• **Kutipan Halaman**:
Hai orang-orang yang beriman, peliharalah dirimu dan keluargamu dari api neraka yang bahan bakarnya adalah manusia dan batu; penjaganya malaikatmalaikat yang kasar, keras, dan tidak mendurhakai Allah terhadap apa yang diperintahkan-Nya kepada mereka dan selalu mengerjakan apa yang diperintahkan.”

Sahabat damai, anjuran melangsungkan pernikahan di bulan syawal adalah sunnah bagi yang sudah siap untuk melaksanakan ibadah ini, sebagamana Aisyah radiallahu ‘anha istri Nabi shallallahu ‘alaihi wasallam berkata;

Rasulullah shallallahu ‘alaihi wasallam menikahiku di bulan Syawal, dan membangun rumah tangga denganku pada bulan syawal pula. Maka isteri-isteri Rasulullah Shalallahu ‘alaihi Wassalam yang manakah yang lebih beruntung di sisinya dariku?” (Perawi) berkata, “Aisyah Radiyallahu ‘anhaa dahulu suka menikahkan para wanita di bulan Syawal” (HR. Muslim).

Nabi Shalallahu ‘alaihi Wassalam menikahi ‘Aisyah di bulan Syawwal adalah untuk menepis anggapan bahwa menikah di bulan Syawwal adalah kesialan dan tidak membawa berkah. Ini adalah keyakinan dan aqidah Arab zaman Jahiliyah. Ini tidak benar, karena yang menentukan beruntung atau rugi hanya Allah SWT Semata.

Bulan Syawwal dianggap bulan sial menikah karena anggapan di bulan Syawwal unta betina yang mengangkat ekornya (syaalat bidzanabiha). Ini adalah tanda unta betina tidak mau dan enggan untuk menikah, sebagai tanda juga menolak unta jantan yang mendekat. Maka para wanita juga menolak untuk dinikahi dan para walipun enggan menikahkan putri mereka.

Ibnu Katsir rahimahullah menjelaskan, “Rasulullah shallallahu ‘alaihi wasallam menikahi ‘Aisyah untuk membantah keyakinan yang salah sebagian masyarakat yaitu tidak suka menikah di antara dua ‘ied (bulan Syawwal termasuk di antara ‘ied fitri dan ‘idul Adha), mereka khawatir akan terjadi perceraian. Keyakinan ini tidaklah benar.” (Al-Bidayah wan Nihayah, 3/253).

Dikutip dari buku ‘Aisyah’ oleh Sulaiman an-Nadawi, masyarakat Arab pada zaman jahiliyah memiliki tradisi untuk tidak melakukan pernikahan pada bulan Syawal. Bahkan, mereka beranggapan bahwa penyakit kolera terjadi di bulan Syawal sehingga mereka benci menggauli istrinya pada bulan itu

Pada masa kenabian, Rasulullah SAW mencoba untuk menghilangkan tradisi masyarakat Arab yang membenci bulan Syawal tersebut. Beliau lantas menikahi Aisyah RA tepat pada bulan Syawal.

Aisyah Radiyallahu ‘anhaa ketika menceritakan hal ini bermaksud membantah apa yang diyakini masyarakat jahiliyyah dahulu dan anggapan takhayul sebagian orang awam pada masa kini yang menyatakan kemakruhan menikah, menikahkan, dan membangun rumah tangga di bulan Syawwal.

• **Daftar Kegiatan**:
a - Sebutkan semua rujukan yang dicantumkan dalam kutipan tentang bulan Syawal, baik riwayat hadis maupun judul kitab atau buku.
b - Ringkaslah paragraf yang diawali "Bulan Syawwal dianggap bulan sial" dalam kutipan tentang bulan Syawal tanpa menghilangkan fakta utamanya.

• **Isi Dataset**:
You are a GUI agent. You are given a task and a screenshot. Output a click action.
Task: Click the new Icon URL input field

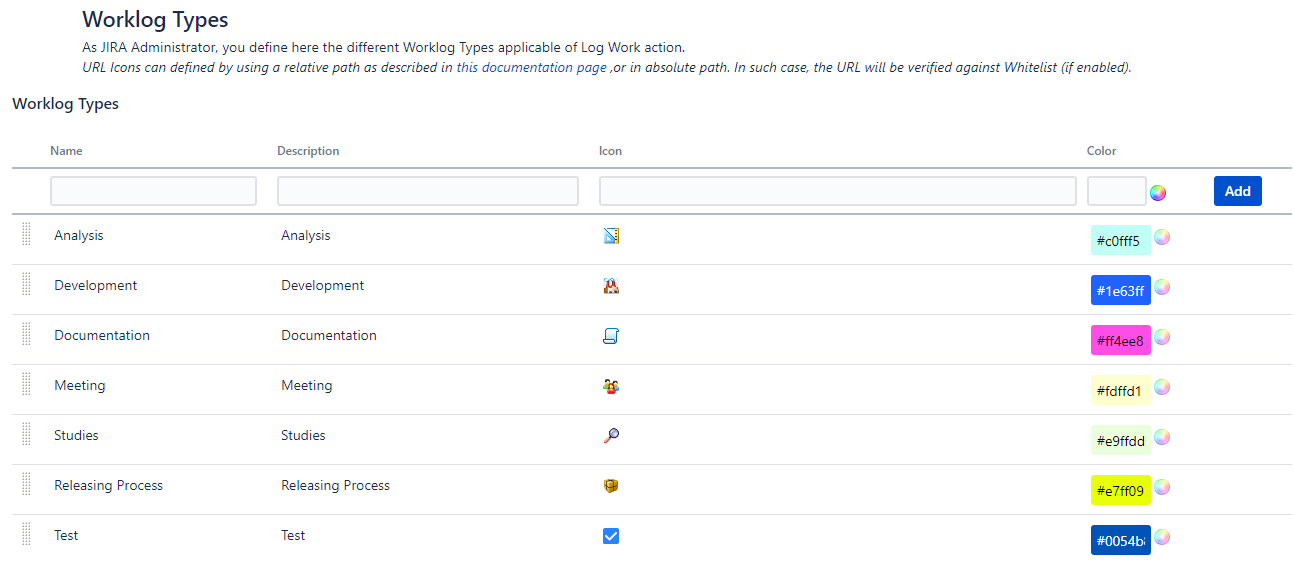[x=837, y=191]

• **Kunci Jawaban**:
a -
- HR. Muslim
- Al-Bidayah wan Nihayah, 3/253 (penjelasan Ibnu Katsir)
- buku ‘Aisyah’ oleh Sulaiman an-Nadawi

b - Syawal dianggap bulan sial untuk menikah karena pada bulan itu unta betina mengangkat ekornya (syaalat bidzanabiha). Hal itu menjadi tanda bahwa unta betina enggan kawin dan menolak unta jantan yang mendekat. Karena itu, para wanita menolak dinikahi, dan para wali enggan menikahkan putri mereka.